_WRITTEN PROBLEM A_. According to the share-class excerpt, which fund is the only one that offers Class B shares?
_WRITTEN PROBLEM B_. Rewrite the passage of the share-class excerpt starting with "Selecting a Class" and going on through "as described above.", changing "net asset value" to "NAV".

Selecting a Class of Shares 



Class A Shares. Each Fund offers Class A shares at net asset value without the 
imposition of an initial sales charge by mail or by wire as described above. 



Class B Shares. Class B shares are offered only by Pioneer Cash Reserves Fund. 
You may buy Class B shares at net asset value without the imposition of an 
initial sales charge; however, Class B shares redeemed within six years of 
purchase will be subject to a CDSC at the rates shown in the table below. The 
charge will be assessed on the amount equal to the lesser of the current market 
value or the original purchase cost of the shares being redeemed. No CDSC will 
be imposed on increases in account value above the initial purchase price, 
including shares derived from the reinvestment of dividends or capital gains 
distributions. The amount of the CDSC, if any, will vary depending on the 
number of years from the time of purchase until the time of redemption of Class 
B shares. For the purpose of determining the number of years from the time of 
any purchase, all payments during a quarter will be aggregated and deemed to 
have been made on the first day of that quarter. In processing redemptions of 
Class B shares, the Fund will first redeem shares not subject to any CDSC, and 
then shares held longest during the six-year period. As a result, you will pay 
the lowest possible CDSC.

_PROVIDED DATA_.
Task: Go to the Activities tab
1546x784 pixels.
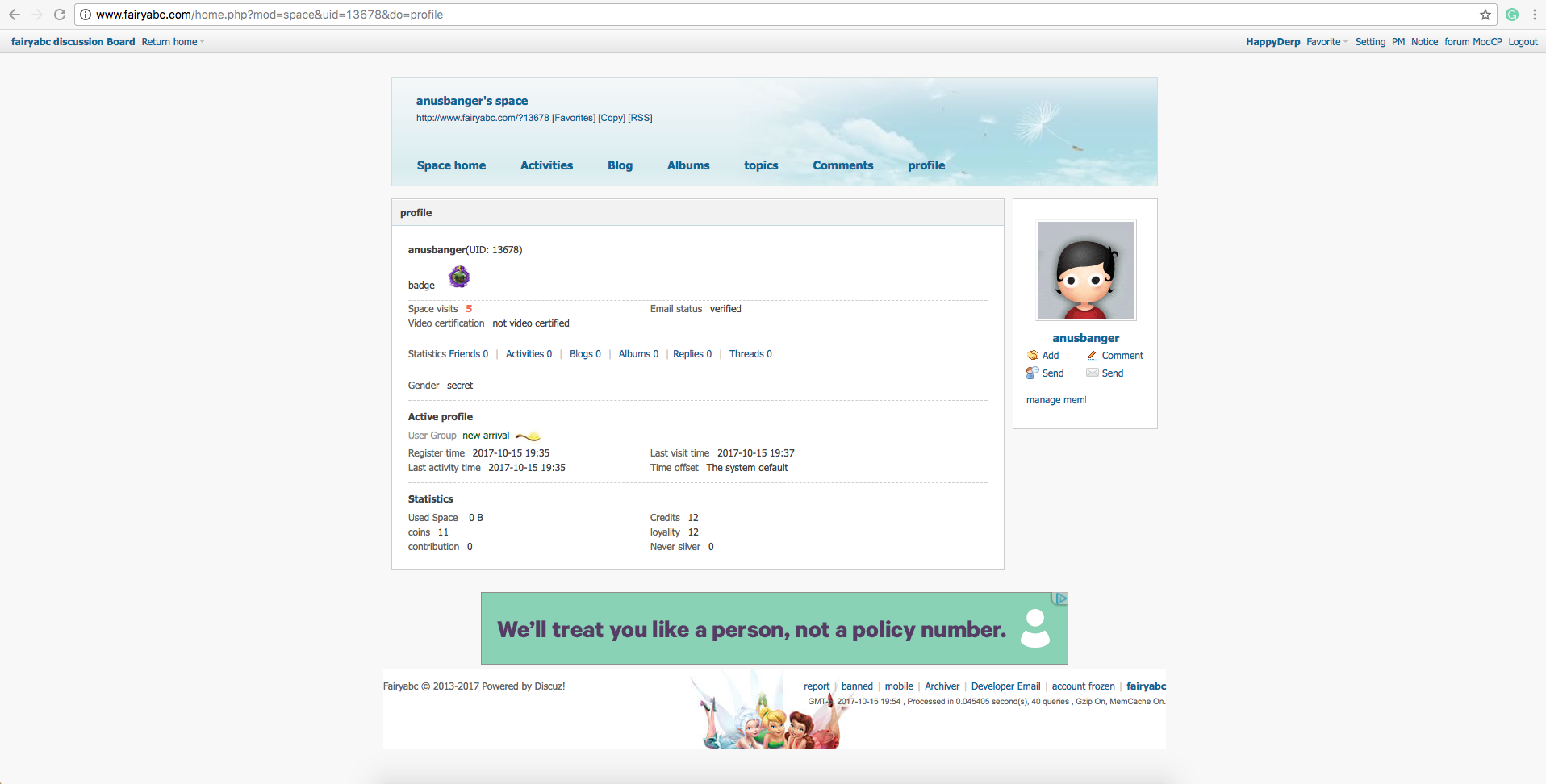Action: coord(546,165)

* * *

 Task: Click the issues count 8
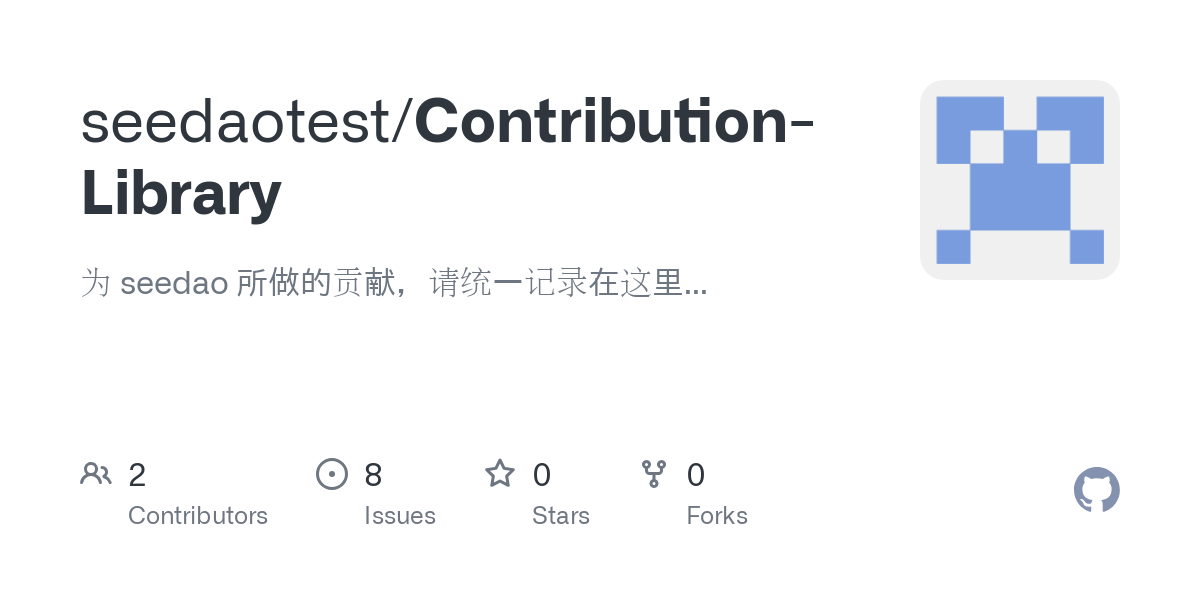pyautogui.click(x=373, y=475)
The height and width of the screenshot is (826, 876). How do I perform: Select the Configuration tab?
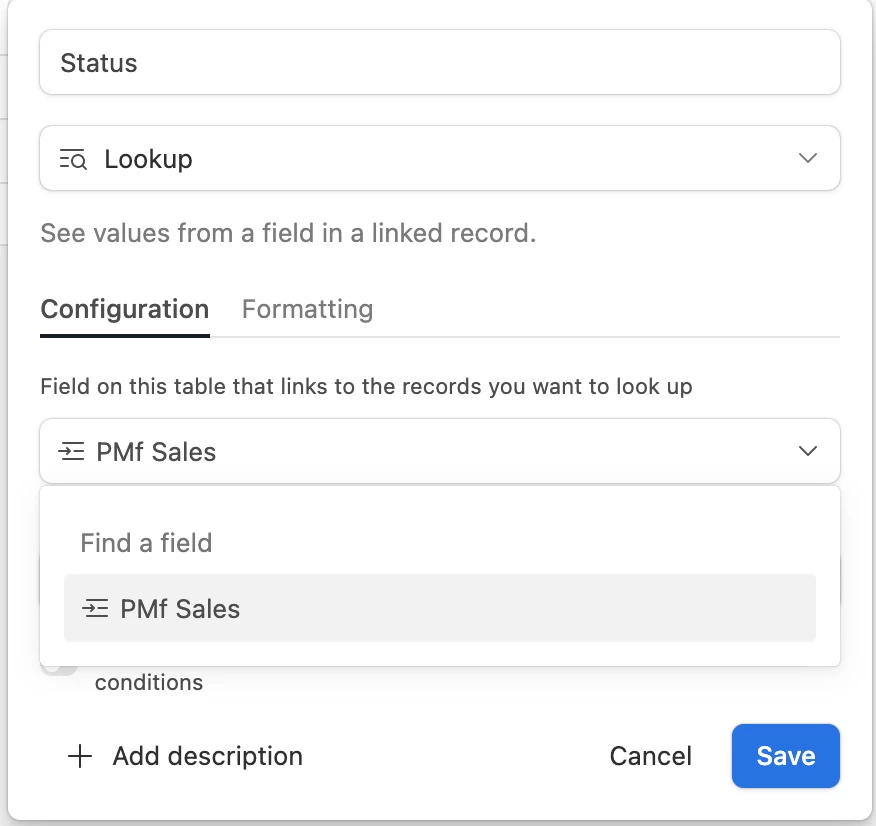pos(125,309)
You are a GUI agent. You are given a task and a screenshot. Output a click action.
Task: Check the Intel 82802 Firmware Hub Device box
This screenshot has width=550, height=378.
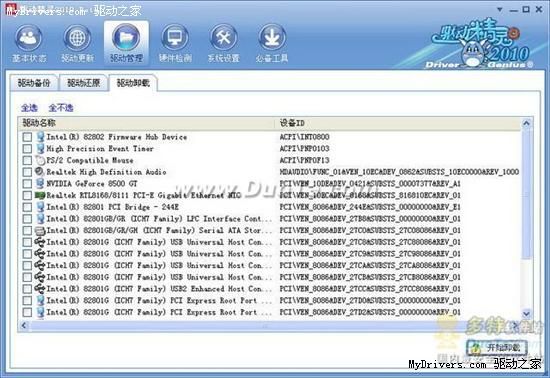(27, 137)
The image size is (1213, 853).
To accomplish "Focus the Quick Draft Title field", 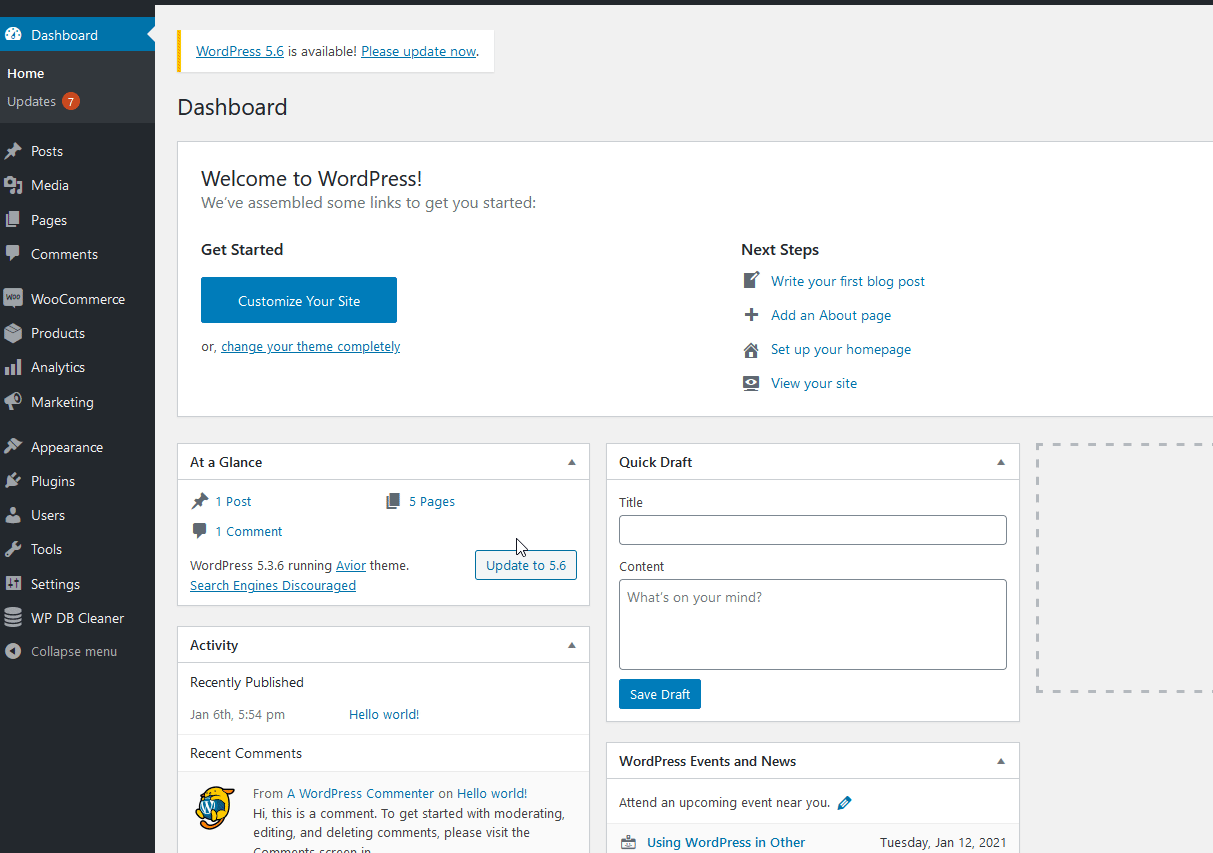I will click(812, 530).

_TASK RESPONSE A_. Pioneer Cash Reserves Fund

_TASK RESPONSE B_.
Selecting a Class of Shares 



Class A Shares. Each Fund offers Class A shares at NAV without the 
imposition of an initial sales charge by mail or by wire as described above.